Overall, these findings support the idea that UA may negatively impact the health status, perhaps by activating a complex vicious cycle involving inflammatory and oxidative related mechanisms. Briefly, in inflammatory related diseases chronic hypoxia causes cellular damage that upregulates the XO enzyme, leading to parallel increase of UA and free radicals production,58 resulting into endothelial dysfunction.59 Cytokines (TNF-α, IL-1, and IFN-γ) may increase the UA production through the enhancement of XO activity, the ROS-mediated cell damage,60 and the promotion of apoptosis.61 In support to this hypothesis, UA released from cytoplasm into local tissue microenvironments may boost the proinflammatory immune responses, even when its concentration is within normal physiological limits.24 The pathogenetic relevance of this vicious cycle in the clinical evolution of CVD is likely to be particularly important in the presence of predisposing conditions, such as old age or high burden of comorbidity.

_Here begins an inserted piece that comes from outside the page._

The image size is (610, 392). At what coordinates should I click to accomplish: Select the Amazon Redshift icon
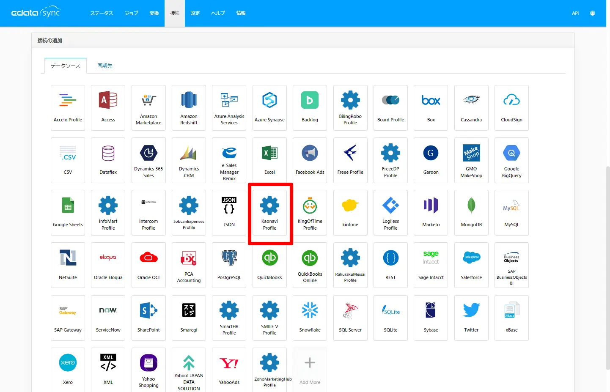coord(189,108)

The main strength of this study is that the InCHIANTI project is especially suited to address the association between UA levels and multiple cytokines, because they were systematically measured in all participants, together with information about major confounders.

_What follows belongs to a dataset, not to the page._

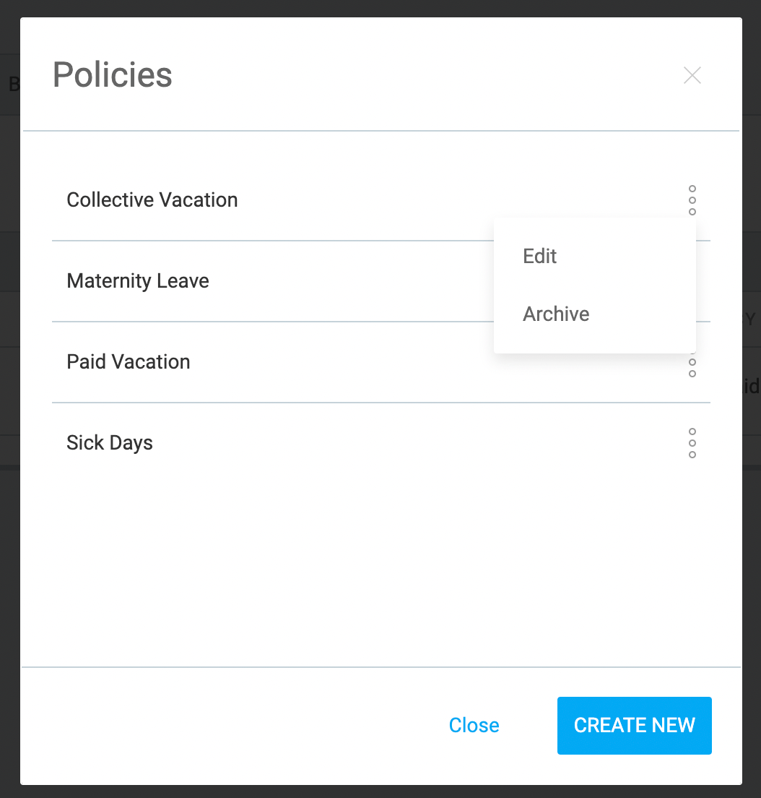Choose Edit from the open context menu
Image resolution: width=761 pixels, height=798 pixels.
tap(539, 256)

Potential limitations of the study should be considered as well. First, because of the cross-sectional nature of our data, a casual pathway from UA to inflammation is suggested but not definitively proven by our findings. Indeed, a possible mechanism of reverse causality is supported by some pre-clinical data and may account for the UA–inflammation–UA vicious cycle described previously.60 In addition, we could only measure circulating UA, which is only a weak reflection of tissue deposits.

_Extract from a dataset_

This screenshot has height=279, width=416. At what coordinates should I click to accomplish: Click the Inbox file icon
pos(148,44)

In spite of this limitation, our findings may have significant clinical and speculative implications. The increased level of inflammatory markers as well the progressively higher percentage of subjects with abnormally elevated inflammatory markers across the UA levels suggest that UA might contribute to the proinflammatory state that characterizes many chronic diseases typical in old age. This hypothesis would have to be tested in future clinical studies.

Conflict of interest: none declared.